Stephanie A. Heacox s.heacox at verizon.net
Sat Jul 6 01:36:42 EDT 2002


Although I haven't been in the library world for a long time, I once had
intimate knowledge of both the MeSH and ERIC thesauri, and you certainly
couldn't do any better in choice of controlled vocabularies.  In fact, I
wouldn't be surprised if they were *too* thorough for many purposes.

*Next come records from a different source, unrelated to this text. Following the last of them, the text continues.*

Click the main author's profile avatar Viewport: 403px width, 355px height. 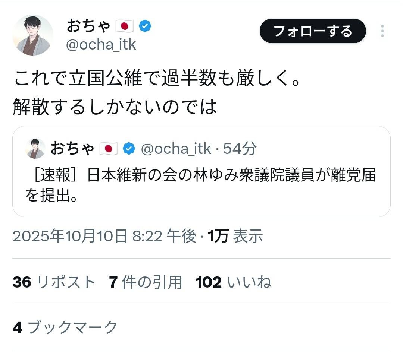coord(33,35)
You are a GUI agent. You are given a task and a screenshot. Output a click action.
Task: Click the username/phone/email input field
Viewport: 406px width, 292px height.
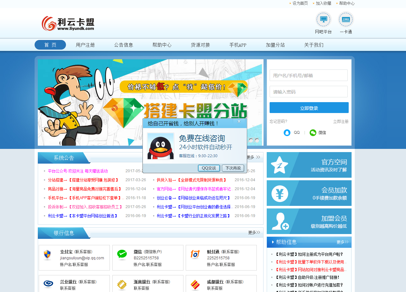pos(308,75)
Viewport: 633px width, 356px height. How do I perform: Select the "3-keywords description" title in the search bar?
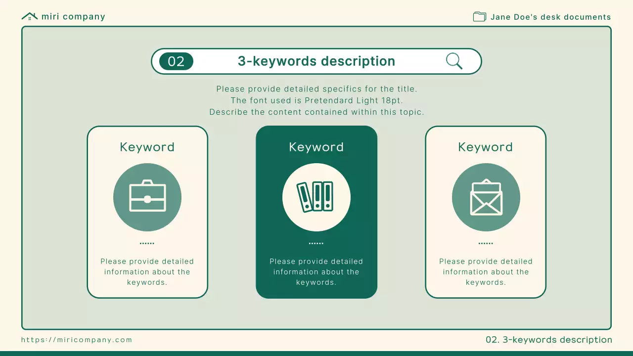[x=317, y=61]
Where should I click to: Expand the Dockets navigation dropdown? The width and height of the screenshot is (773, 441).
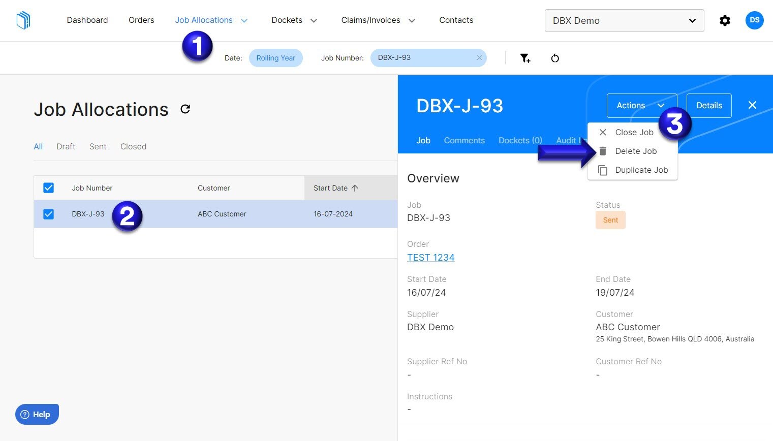294,20
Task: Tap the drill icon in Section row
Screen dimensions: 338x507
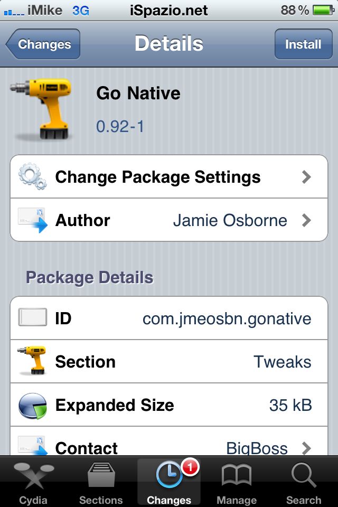Action: coord(32,362)
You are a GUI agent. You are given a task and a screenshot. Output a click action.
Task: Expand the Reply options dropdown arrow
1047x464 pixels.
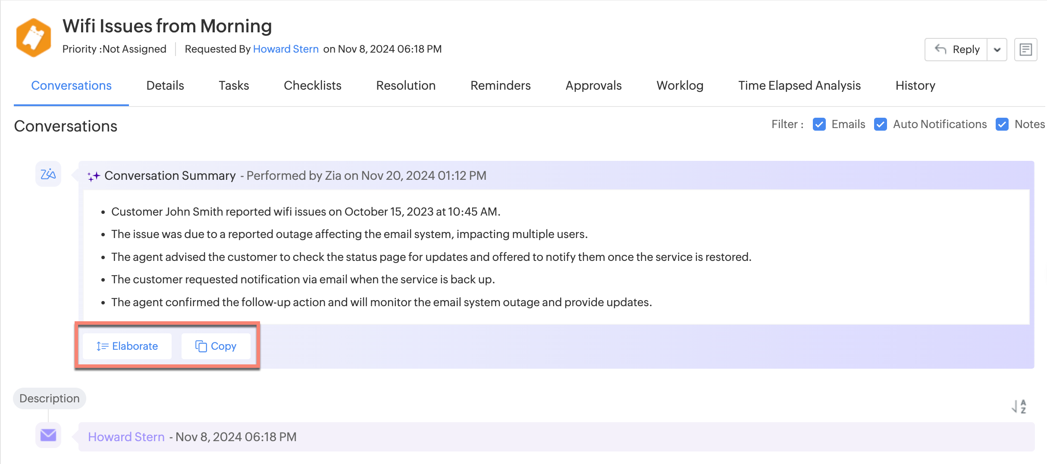click(x=997, y=50)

Because both of them are produced by the Federal government, copyright and
licensing are interesting questions.  At first glance, it looks as though
you can re-use MeSH within certain broad guidelines, contained here:
http://www.nlm.nih.gov/mesh/termscon.html.  Interestingly, though, I don't
recall seeing anyone else but Medline use this thesaurus (but as I said, I'm
long out of the library loop).

ERIC is more interesting - they only seem to talk (on their site) about
licensing or fees in terms of the database itself, not just the thesaurus.
Looks like a phone call or email is in order.  I think this is the office
you need to contact about licensing, but the site link they show doesn't
seem to be working:  http://www.eric.ed.gov/sites/barak.html#fac

Good luck - would you post the results of your discussions?  I have
occasional need for externally-produced thesauri and would love to know the
answer to these questions for future reference.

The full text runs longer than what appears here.